Some more humor
I was shocked when my mother voted for Kamala
She never would have done that when she was alive.
If a democrat wins, I’m leaving,
If a republican wins, I’m also leaving.
This has nothing to do with politics.
I just really want to travel.
The problem with Trump jokes
Republicans don’t think they’re funny, and democrats don’t think they’re jokes.
Why did the democrats lose the election?
They were Biden their time
The worst problem at the congressional baseball game is
All the republicans are in right field
If there weren’t any democrats…
Then who would be left?
How can NASCAR racers be republicans
if all they do is go left?
Why was Trump impeached twice?
He wanted to prove that anything a Democrat can do, he can do better and in half the time.
Why did the democrat walk into a bar?
Because Kamala Harris set it so low.
How do politicians keep their breath fresh?
With Entitle-mints.
What did the Trump say to China?
We are going to build a Great Firewall and make your hackers pay for it.
What do you call Al Gore’s drumming?
An algorithm.
What do you call a basement full of liberals?
A whine cellar.
What is a democratic free market?
One that hands out slices of cheese
Why did God create democrats?
In order to make used car salesmen look good.
What the difference between a liberal and the rear end of a horse?
I don’t know.
Who said that democrats have no standards?
In fact, they have double standards.
I hope Elon Musk never gets involved in a scandal
Elongate would be really drawn out.
According to my calculations, about 40% of Americans are republicans
But that’s just a conservative estimate
How do you hide money from a republican?
Put it in an LGBTQ textbook.
Elon Musk’s plan for Mars colonization will include only republicans.
Well it is the red planet.
How many democrats does it take to fix a problem?
No one knows. It’s never happened.
I was trying to think of past republicans similar to Marjorie Taylor Greene
But they just Palin comparison.
What’s the difference between Elon Musk and God?
God doesn’t think he’s Elon Musk.
What did the republicans do when Obama won the election 2 times in a row?
They pulled out their Trump card
Some republican and a few socialists live in the same building. One day there is a fire, but only the socialists die. Why?
Everyone else was at work.
The only reason the democrats haven’t risen up and overthrown the government
The republicans are the ones with the guns.
Why were democrats in the early lead on election day?
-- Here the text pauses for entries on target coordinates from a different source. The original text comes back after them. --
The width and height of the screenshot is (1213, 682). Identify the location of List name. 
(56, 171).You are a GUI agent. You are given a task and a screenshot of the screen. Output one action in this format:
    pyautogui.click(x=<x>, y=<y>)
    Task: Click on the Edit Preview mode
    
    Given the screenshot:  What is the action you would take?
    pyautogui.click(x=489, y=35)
The republicans weren’t off of work yet.
Elon Musk is originally from South Africa, which is strange
You’d think he was from mad-at-gas-car.
Elon Musk, Tiger Woods, the Pope and a college student are on an airplane …
The plane is going down, the pilots bailed, it’s going to crash.
there’s 4 of them and only 3 parachutes …
Tiger Woods says “I’m the greatest golfer in history, I should get a parachute.”
Everyone agrees, Tiger takes a parachute and jumps out of the plane.
Elon Musk says “I’m the smartest man in the world, I should get a parachute.”
Everyone agrees, Musk jumps out of the plane.
The pope tells the college student “My son, take this last parachute and live a long happy life.”
The college student says “We can both go. the smartest man just jumped out with my backpack.”
Before Elon Musk started Tesla
… he was plain old Lon Musk
President Trump was told there were at least 12 Brazilians in the migrant caravan headed to the Southern border…
He turned to his Treasury Secretary and said: “how much is a brazillion?”
Some people are skeptical of migrants because they think they don’t embrace their new country’s culture
But I teach calculus to international students at my local university and they all integrate really well.
Some illegals from Siberia decided to come into Canada and hired a boat to take them but the captain seemed to have gotten lost. Nervously one of them asked him “Are you alright?” He said “Yeah, I just need to get my Bering Strait.”
I was at the mall and saw a boy selling week old “Democrat Puppies” in the parking lot. A week later the boy was back in the parking lot selling “Republican Puppies”. I asked him what happened? He said “they opened their eyes.”